Copy the biography from the words that have "Greenlandic politician (born" and stop after "Greenland in Nuuk.", replacing "head teachers" with "school principals".

## Text shown
.....

Member of the Greenlandic Parliament
- In office 2014–2018

Personal details
- Born: 28 April 1961 (age 64) Upernavik, Greenland, Kingdom of Denmark
- Citizenship: Kingdom of Denmark
- Party: Siumut

= Martha Lund Olsen =

Greenlandic politician (born 1961)

Martha Lund Olsen (born 28 April 1961) is a Greenlandic politician (Siumut).

==Early life and career==
Martha Lund Olsen is the daughter of head teachers Louis Olsen and Ane Lund and thus the younger sister of politician Johan Lund Olsen. She was trained in Copenhagen as a social counselor and therapist and then studied at the Social College in Copenhagen and at the University of Greenland in Nuuk.

==Political career==
Olsen first ran in the 2013 general election to gain a seat in parliament. However, she missed this goal with only 64 votes. Nevertheless, she was subsequently appointed by Aleqa Hammond as Minister for Justice and Family Affairs in the Hammond I Cabinet and in the same year in the Hammond II Cabinet. On 3 October 2014, she was also appointed interim Minister for Education, Church, Culture and Equal Rights.

Barely two months later, the parliamentary elections took place, in which Olsen received 226 votes, the fourth most of all Siumut candidates. With that she moved into Inatsisartut for the first time. Kim Kielsen then appointed her to the Kielsen I Cabinet, where she was appointed Minister for Social Affairs, Family Affairs and Equal Rights. On 23 May 2016, she also took over the judicial department from Mala Høy Kúko. In October 2016, the Kielsen II Cabinet was inaugurated, where Olsen was appointed Minister for Communities, Villages, Infrastructure and Housing.

In January 2017, Olsen told Kielsen that she wanted to stand in the 2017 municipal elections, who, to her surprise, fired her as minister on 27 January. She then took her seat in Parliament. In May, she received the most votes for the Siumut in the municipality of Sermersooq with 482 votes and thus a seat on the municipal council, but lost to incumbent mayor Asii Chemnitz Narup with 2259 votes. On 1 December 2017, she became social director of the municipality of Sermersooq, which is why she took a leave of absence from the municipal council. Because of this, she did not stand again in the 2018 parliamentary elections.

.....

## Stored rows

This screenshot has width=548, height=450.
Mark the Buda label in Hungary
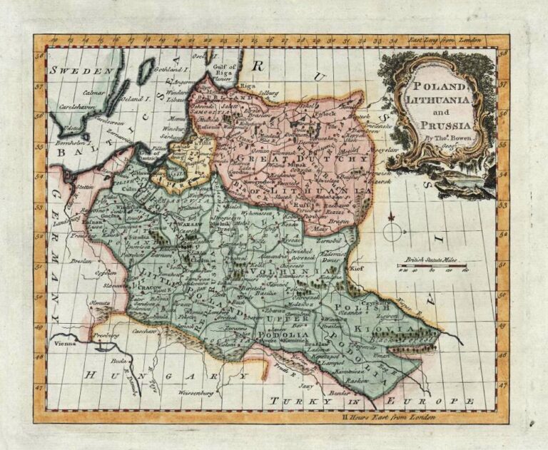tap(118, 362)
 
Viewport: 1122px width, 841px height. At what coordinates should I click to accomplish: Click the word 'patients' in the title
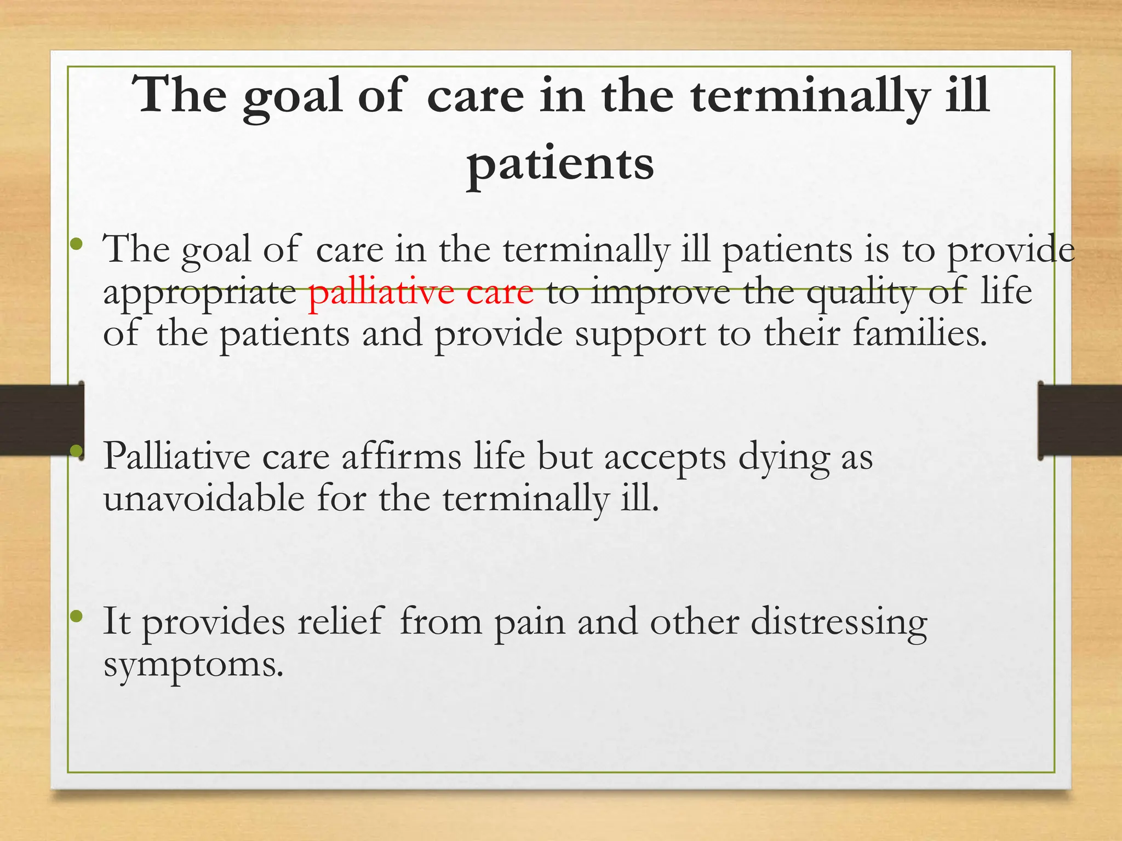(560, 164)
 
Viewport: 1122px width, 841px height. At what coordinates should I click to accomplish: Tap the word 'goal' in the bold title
(293, 96)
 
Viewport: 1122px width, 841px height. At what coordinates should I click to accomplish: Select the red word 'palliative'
(381, 292)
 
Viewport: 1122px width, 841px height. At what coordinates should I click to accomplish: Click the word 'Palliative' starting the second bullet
(176, 456)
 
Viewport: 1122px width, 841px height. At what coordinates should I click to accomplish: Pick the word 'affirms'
(402, 456)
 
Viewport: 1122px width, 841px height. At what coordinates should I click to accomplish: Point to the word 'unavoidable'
(204, 499)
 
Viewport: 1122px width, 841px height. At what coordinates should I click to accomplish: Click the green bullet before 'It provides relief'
(77, 617)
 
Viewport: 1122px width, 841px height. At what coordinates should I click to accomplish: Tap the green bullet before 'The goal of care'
(77, 243)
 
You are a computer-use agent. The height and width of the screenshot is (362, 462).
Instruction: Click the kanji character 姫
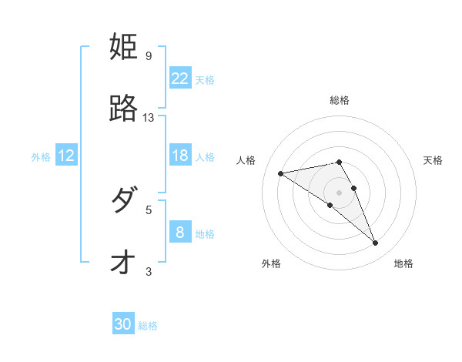[x=124, y=47]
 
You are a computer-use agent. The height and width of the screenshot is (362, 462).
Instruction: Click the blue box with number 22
[x=179, y=78]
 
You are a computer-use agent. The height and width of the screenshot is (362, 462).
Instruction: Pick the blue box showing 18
[x=179, y=156]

.....

## Solution below
Greenlandic politician (born 1961)

Martha Lund Olsen (born 28 April 1961) is a Greenlandic politician (Siumut).

==Early life and career==
Martha Lund Olsen is the daughter of school principals Louis Olsen and Ane Lund and thus the younger sister of politician Johan Lund Olsen. She was trained in Copenhagen as a social counselor and therapist and then studied at the Social College in Copenhagen and at the University of Greenland in Nuuk.